------ STUDY MATERIAL

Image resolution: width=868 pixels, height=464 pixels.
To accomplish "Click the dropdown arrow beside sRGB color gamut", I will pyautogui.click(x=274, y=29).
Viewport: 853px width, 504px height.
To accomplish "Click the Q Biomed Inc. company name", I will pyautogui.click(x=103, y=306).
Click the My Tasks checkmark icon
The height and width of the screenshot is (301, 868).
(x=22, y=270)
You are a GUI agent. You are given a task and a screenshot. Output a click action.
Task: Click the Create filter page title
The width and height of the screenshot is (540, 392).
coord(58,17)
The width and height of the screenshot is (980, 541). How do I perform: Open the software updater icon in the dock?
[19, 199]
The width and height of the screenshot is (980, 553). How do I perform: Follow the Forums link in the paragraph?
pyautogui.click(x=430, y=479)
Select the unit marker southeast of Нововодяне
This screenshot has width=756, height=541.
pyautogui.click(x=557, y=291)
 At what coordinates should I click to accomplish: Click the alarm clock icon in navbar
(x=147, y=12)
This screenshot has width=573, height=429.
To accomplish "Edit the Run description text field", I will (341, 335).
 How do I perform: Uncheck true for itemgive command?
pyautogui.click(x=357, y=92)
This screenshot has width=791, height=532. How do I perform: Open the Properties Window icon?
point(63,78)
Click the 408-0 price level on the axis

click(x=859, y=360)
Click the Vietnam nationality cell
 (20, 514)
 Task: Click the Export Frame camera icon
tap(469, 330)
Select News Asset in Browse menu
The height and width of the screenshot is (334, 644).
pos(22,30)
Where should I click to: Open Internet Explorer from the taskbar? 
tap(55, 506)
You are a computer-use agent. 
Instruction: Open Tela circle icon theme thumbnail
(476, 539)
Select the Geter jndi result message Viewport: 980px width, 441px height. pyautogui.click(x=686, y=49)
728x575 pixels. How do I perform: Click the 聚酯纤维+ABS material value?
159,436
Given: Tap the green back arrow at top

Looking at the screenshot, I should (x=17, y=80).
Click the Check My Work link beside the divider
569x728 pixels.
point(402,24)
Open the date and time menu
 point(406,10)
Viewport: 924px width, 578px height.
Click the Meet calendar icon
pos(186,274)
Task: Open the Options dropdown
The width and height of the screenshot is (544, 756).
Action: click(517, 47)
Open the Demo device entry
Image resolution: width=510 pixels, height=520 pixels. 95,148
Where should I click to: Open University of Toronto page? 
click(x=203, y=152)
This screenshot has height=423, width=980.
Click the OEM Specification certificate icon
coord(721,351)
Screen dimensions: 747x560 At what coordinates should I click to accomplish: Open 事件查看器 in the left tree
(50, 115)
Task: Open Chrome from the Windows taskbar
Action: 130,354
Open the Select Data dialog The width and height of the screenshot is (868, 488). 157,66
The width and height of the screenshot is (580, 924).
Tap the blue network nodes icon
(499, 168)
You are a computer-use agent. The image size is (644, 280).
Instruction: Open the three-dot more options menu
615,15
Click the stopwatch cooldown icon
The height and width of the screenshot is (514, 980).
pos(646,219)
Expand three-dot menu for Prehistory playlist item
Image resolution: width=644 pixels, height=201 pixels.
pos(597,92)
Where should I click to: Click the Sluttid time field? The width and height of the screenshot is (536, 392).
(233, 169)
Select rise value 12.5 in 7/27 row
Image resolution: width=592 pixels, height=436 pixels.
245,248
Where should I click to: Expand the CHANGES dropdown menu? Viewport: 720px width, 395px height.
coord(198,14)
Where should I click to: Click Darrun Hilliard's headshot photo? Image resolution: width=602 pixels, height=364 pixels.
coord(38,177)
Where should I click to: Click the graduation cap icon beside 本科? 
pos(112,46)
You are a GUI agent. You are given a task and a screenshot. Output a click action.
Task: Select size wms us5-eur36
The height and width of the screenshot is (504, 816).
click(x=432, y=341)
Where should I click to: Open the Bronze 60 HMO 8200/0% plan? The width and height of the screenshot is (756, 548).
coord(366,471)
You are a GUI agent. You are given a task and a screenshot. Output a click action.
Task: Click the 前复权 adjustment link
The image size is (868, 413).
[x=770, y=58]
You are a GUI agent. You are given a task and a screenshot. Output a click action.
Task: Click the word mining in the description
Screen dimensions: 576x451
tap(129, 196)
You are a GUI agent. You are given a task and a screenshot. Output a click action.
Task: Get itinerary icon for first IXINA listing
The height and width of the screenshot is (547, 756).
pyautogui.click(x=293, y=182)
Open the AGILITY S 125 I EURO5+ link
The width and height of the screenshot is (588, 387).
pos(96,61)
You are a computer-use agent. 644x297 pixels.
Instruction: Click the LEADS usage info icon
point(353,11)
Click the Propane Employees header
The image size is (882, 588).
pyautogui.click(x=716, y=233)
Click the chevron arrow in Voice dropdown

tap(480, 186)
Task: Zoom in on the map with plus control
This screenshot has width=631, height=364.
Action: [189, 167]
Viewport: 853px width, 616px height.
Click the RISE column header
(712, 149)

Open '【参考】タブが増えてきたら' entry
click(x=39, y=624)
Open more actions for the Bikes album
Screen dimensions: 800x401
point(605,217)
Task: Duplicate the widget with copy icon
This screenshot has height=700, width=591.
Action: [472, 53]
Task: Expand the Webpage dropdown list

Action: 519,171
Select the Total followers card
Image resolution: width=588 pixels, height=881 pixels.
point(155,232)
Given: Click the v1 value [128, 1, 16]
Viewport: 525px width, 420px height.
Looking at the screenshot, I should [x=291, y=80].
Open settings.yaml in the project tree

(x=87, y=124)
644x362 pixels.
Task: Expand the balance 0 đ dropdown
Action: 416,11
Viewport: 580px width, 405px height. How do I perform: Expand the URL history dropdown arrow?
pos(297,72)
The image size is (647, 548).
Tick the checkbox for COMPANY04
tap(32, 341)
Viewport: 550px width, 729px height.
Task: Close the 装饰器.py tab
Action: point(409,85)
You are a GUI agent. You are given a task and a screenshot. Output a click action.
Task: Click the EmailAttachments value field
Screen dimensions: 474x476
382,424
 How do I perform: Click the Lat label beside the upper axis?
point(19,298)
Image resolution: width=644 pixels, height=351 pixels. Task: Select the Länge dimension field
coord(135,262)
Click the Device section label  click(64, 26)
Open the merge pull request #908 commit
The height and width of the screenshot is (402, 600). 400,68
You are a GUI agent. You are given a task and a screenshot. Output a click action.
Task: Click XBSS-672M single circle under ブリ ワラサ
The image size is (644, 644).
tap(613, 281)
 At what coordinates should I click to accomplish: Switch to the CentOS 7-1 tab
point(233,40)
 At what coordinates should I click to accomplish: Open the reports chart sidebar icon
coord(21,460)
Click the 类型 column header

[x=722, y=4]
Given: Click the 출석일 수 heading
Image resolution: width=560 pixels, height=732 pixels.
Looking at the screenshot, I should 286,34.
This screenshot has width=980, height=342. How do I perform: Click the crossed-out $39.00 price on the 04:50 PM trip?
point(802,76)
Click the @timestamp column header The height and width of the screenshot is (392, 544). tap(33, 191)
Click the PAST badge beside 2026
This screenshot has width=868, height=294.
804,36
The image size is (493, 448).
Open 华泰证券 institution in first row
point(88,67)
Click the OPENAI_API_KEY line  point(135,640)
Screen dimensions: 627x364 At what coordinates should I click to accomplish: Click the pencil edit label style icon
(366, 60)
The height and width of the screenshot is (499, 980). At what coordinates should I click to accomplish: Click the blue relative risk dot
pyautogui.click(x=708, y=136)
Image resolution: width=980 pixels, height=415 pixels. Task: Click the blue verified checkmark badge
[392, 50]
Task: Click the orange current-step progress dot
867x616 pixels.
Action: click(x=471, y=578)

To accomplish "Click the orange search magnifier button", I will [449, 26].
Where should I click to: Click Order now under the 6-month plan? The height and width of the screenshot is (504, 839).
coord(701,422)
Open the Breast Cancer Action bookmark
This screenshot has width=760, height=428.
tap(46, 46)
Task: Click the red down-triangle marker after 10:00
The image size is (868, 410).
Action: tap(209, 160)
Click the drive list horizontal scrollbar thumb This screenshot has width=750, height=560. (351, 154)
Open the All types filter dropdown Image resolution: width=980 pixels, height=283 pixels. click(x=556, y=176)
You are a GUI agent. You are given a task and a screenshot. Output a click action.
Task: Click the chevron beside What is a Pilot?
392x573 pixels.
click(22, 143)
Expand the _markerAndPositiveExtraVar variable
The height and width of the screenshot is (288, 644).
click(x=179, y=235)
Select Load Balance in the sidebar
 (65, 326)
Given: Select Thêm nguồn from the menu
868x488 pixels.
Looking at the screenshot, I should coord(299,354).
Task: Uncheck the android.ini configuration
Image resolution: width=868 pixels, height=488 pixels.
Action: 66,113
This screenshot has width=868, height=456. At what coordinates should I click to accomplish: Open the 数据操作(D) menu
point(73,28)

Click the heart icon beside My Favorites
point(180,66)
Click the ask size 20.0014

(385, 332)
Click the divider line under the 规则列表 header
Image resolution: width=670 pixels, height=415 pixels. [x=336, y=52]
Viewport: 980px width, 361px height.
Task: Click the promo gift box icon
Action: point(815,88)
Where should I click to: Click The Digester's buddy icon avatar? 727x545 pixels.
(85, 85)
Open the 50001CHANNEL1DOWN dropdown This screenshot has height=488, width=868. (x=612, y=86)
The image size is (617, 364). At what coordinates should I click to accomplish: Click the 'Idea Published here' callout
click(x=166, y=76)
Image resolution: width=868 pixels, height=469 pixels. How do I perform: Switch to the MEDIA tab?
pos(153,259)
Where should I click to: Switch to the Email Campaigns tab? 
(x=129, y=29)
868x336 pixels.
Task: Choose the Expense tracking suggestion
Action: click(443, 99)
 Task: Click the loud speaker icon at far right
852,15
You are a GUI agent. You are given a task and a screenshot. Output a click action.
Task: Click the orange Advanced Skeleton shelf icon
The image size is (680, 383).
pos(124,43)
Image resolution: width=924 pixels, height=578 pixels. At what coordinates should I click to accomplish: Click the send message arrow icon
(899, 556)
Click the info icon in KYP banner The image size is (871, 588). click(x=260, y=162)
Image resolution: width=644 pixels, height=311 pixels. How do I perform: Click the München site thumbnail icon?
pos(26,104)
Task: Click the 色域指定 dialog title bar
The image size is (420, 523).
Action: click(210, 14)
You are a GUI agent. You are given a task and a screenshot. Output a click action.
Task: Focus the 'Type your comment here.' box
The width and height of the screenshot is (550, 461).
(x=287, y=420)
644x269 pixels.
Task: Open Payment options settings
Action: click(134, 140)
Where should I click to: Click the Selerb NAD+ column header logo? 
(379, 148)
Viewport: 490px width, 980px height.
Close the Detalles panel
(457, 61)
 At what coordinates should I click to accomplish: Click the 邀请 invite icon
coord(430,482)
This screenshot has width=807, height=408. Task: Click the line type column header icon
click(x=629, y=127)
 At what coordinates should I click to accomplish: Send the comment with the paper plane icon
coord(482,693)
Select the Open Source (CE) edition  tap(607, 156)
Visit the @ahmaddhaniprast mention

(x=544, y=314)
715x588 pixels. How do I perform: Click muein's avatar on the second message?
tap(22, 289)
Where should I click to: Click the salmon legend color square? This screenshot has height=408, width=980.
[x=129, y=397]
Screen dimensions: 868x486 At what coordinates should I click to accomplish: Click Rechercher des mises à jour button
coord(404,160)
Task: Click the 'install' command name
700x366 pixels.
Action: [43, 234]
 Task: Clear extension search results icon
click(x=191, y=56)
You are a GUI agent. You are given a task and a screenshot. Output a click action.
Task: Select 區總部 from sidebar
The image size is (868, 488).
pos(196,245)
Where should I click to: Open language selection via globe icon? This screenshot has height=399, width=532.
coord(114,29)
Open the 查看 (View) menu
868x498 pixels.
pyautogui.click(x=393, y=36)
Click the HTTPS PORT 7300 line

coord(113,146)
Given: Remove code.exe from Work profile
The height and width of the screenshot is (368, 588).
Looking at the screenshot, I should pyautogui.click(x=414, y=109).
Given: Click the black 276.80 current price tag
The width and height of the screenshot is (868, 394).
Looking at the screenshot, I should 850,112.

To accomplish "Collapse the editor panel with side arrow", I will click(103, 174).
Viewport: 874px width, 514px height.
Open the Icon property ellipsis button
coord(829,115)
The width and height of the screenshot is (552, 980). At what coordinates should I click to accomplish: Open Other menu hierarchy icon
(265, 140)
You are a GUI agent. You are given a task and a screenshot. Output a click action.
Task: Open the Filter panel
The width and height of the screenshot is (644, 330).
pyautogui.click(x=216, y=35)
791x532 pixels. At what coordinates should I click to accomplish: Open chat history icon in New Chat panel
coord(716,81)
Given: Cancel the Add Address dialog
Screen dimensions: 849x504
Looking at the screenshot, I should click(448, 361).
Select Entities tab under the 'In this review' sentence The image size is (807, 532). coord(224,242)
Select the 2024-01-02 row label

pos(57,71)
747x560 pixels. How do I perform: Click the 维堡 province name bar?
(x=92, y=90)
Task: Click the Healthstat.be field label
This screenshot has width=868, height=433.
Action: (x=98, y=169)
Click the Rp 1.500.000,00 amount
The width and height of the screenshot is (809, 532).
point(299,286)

------------

GOAL OF THE EXERCISE. Each line in the entries above, starting at the line with "Task: Click the orange Advanced" and ending at the line with "Open the 查看 (View) menu", is to be printed exactly, and only those lines.

WRITTEN SOLUTION.
Task: Click the orange Advanced Skeleton shelf icon
The image size is (680, 383).
pos(124,43)
Image resolution: width=924 pixels, height=578 pixels. At what coordinates should I click to accomplish: Click the send message arrow icon
(899, 556)
Click the info icon in KYP banner The image size is (871, 588). click(x=260, y=162)
Image resolution: width=644 pixels, height=311 pixels. How do I perform: Click the München site thumbnail icon?
pos(26,104)
Task: Click the 色域指定 dialog title bar
The image size is (420, 523).
Action: click(210, 14)
You are a GUI agent. You are given a task and a screenshot. Output a click action.
Task: Focus the 'Type your comment here.' box
The width and height of the screenshot is (550, 461).
(x=287, y=420)
644x269 pixels.
Task: Open Payment options settings
Action: click(134, 140)
Where should I click to: Click the Selerb NAD+ column header logo? 
(379, 148)
Viewport: 490px width, 980px height.
Close the Detalles panel
(457, 61)
 At what coordinates should I click to accomplish: Click the 邀请 invite icon
coord(430,482)
This screenshot has width=807, height=408. Task: Click the line type column header icon
click(x=629, y=127)
 At what coordinates should I click to accomplish: Send the comment with the paper plane icon
coord(482,693)
Select the Open Source (CE) edition  tap(607, 156)
Visit the @ahmaddhaniprast mention

(x=544, y=314)
715x588 pixels. How do I perform: Click muein's avatar on the second message?
tap(22, 289)
Where should I click to: Click the salmon legend color square? This screenshot has height=408, width=980.
[x=129, y=397]
Screen dimensions: 868x486 At what coordinates should I click to accomplish: Click Rechercher des mises à jour button
coord(404,160)
Task: Click the 'install' command name
700x366 pixels.
Action: [43, 234]
 Task: Clear extension search results icon
click(x=191, y=56)
You are a GUI agent. You are given a task and a screenshot. Output a click action.
Task: Select 區總部 from sidebar
The image size is (868, 488).
pos(196,245)
Where should I click to: Open language selection via globe icon? This screenshot has height=399, width=532.
coord(114,29)
Open the 查看 (View) menu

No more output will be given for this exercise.